Jetzt liegt auch der Rechenschaftsbericht der FPÖ für das Jahr 2017 vor; er ist auf der Website des Rechnungshofes veröffentlicht worden. Damit lässt sich ein vollständiger Überblick über die Schuldenwirtschaft der Bundesparteiorganisationen erstellen. Bemerkenswertes Ergebnis: ÖVP, SPÖ, FPÖ, Grüne und Neos haben in den fünf Jahren ab 2013 zusammen Kredite in Höhe von 61,10 Millionen Euro aufgenommen, aber nur knapp 30 Millionen Euro zurückbezahlt. Die 2017 gegründete Liste Pilz verschuldete sich damals nicht.

Zumindest bei den Kreditaufnahmen ist die ÖVP klar führend – mit 26,21 Millionen Euro, wobei 15 Millionen Euro allein auf das Einstiegsjahr von Sebastian Kurz (2017) entfielen. Die Rückzahlungen machten in all den Jahren nur knapp sieben Millionen Euro aus.
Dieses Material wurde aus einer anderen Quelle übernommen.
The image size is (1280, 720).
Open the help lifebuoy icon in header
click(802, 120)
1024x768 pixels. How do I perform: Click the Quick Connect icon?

Auch bei der FPÖ gibt es eine größere Differenz zwischen Aufnahmen (10,40 Millionen Euro) und Rückzahlungen (5,51 Millionen Euro). Bei den übrigen Parteien ist der Unterschied ebenfalls groß, aber nicht ganz so extrem – bei der SPÖ handelt es sich um 12,56 zu 9,80, bei den Grünen um 6,88 zu 4,66 und bei den Neos um 5,06 zu 2,94 Millionen Euro.

Die Aussagekraft dieser Angaben ist begrenzt: Über die Schuldenstände, mit denen die Parteien quasi in die Periode von 2013 bis 2017 gegangen sind, ist zum Beispiel nichts gesagt. Dazu gibt es keine Angaben.

Was zu einem der entscheidenden Transparenzdefizite bei der Parteienfinanzierung überleitet: Parteien haben offenbar sehr großzügige Geldgeber. Sie sind damit ähnlich relevant und wichtig wie Großspender. Mehr Informationen dazu wären daher wichtig.

* Korrigierte Fassung: Für ÖVP und FPÖ waren ursprünglich Kreditkosten- und -tilgungssummen ohne die jeweiligen Beträge für 2017 ausgewiesen.